If Lenovo installing spyware on your laptop wasn’t bad enough, we now have another OEM laptop manufacturer digging a hole for themselves: Samsung, maker of lots of things including freighter ships and solid state drives, ships (or shipped, depending on which country you’re in) an app with their laptops called “SW Update Service.” It ships with most recent Samsung laptops, but since you can’t buy them anymore locally, its more of an issue for anyone that actually owns one now. Hit the jump to learn more.

The software is part of a range of software that Samsung shipped on their laptops by default and its primary purpose is to update the firmware and drivers for the hardware inside the laptop. Not so long ago, notebook vendors weren’t being sold complete kits to assemble a laptop around – they had to source much of the components on their own and they even negotiated deals with companies like AMD, Intel and Nvidia to customise some of the hardware ever so slightly to fit their requirements. As a result, a lot of these notebooks only work with the drivers that Samsung makes for them and the only way to receive automatic updates for those drivers is to use the SW Update service.

The issue was found by Microsoft MVP Patrick Barker, a programmer smecialising in analysis and debugging. He reported it later, after testing how the software worked, to both Microsoft and Samsung. You can follow his entire process on his blog, which delves quite deeply into the inner workings of the program and reverse engineering methodology. Barker even contacted a representative from Samsung about the issue.

Once the news went to town on the internet, Samsung responded swiftly with this statement:

“It is not true that we are blocking a Windows 8.1 operating system update on our computers. As part of our commitment to consumer satisfaction, we are providing our users with the option to choose if and when they want to update the Windows software on their products.

We take product security very seriously and we encourage any Samsung customer with product questions or concerns to contact us directly at 1-800-SAMSUNG.”
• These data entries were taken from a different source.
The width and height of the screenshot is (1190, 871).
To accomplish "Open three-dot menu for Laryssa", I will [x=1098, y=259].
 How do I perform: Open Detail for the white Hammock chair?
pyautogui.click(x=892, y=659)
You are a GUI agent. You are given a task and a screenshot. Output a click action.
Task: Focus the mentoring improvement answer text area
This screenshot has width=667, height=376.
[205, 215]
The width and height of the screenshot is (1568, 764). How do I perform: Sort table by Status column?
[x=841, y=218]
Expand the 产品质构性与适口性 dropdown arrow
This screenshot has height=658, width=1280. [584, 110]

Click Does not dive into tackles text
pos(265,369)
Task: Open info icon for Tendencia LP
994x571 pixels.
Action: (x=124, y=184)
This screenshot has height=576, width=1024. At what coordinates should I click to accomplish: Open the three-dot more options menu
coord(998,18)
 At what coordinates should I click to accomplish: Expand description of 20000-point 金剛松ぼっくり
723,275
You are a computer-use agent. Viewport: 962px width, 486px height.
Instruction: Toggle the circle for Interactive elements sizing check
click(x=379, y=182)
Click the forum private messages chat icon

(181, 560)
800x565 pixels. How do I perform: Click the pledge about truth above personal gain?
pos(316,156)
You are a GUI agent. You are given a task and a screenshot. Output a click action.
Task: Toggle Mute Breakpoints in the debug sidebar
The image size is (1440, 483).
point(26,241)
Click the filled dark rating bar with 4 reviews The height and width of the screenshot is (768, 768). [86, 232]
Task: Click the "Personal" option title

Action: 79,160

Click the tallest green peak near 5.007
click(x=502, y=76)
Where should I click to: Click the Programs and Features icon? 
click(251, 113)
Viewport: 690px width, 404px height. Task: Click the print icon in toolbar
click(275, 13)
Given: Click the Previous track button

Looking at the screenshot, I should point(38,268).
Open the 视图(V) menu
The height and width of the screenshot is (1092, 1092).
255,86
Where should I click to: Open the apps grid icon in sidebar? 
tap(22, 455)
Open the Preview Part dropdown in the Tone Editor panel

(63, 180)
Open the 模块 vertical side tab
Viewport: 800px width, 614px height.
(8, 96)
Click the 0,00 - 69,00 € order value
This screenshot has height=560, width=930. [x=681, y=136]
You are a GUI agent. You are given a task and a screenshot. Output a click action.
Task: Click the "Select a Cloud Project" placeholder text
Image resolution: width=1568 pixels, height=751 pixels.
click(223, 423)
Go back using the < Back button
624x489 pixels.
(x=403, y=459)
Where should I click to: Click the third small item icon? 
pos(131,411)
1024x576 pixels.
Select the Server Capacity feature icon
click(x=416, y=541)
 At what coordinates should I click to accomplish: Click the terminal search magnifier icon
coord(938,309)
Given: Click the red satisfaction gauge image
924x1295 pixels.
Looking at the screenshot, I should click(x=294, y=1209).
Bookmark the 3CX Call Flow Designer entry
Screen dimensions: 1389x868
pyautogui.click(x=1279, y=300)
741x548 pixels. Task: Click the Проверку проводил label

A few hours later, Microsoft hit back with their own statement on the matter:

“Windows Update remains a critical component of our security commitment to our customers. We do not recommend disabling or modifying Windows Update in any way as this could expose a customer to increased security risks. We are in contact with Samsung to address this issue.”

Bear in mind, though, that the software isn’t actually disabling Windows Update entirely – it is merely auto-selecting the option that users have to “let me choose what to download and install”, which means that any updates done to the machine should be performed manually. Is that a good choice for users who aren’t technically savvy? Not at all. Samsung is putting a lot of user machines at risk by not allowing critical security patches to bypass their software, and if someone were to turn this harmless app into malware, they’d be able to keep thousands, if not hundreds of thousands of machines from auto-updating to the latest patches.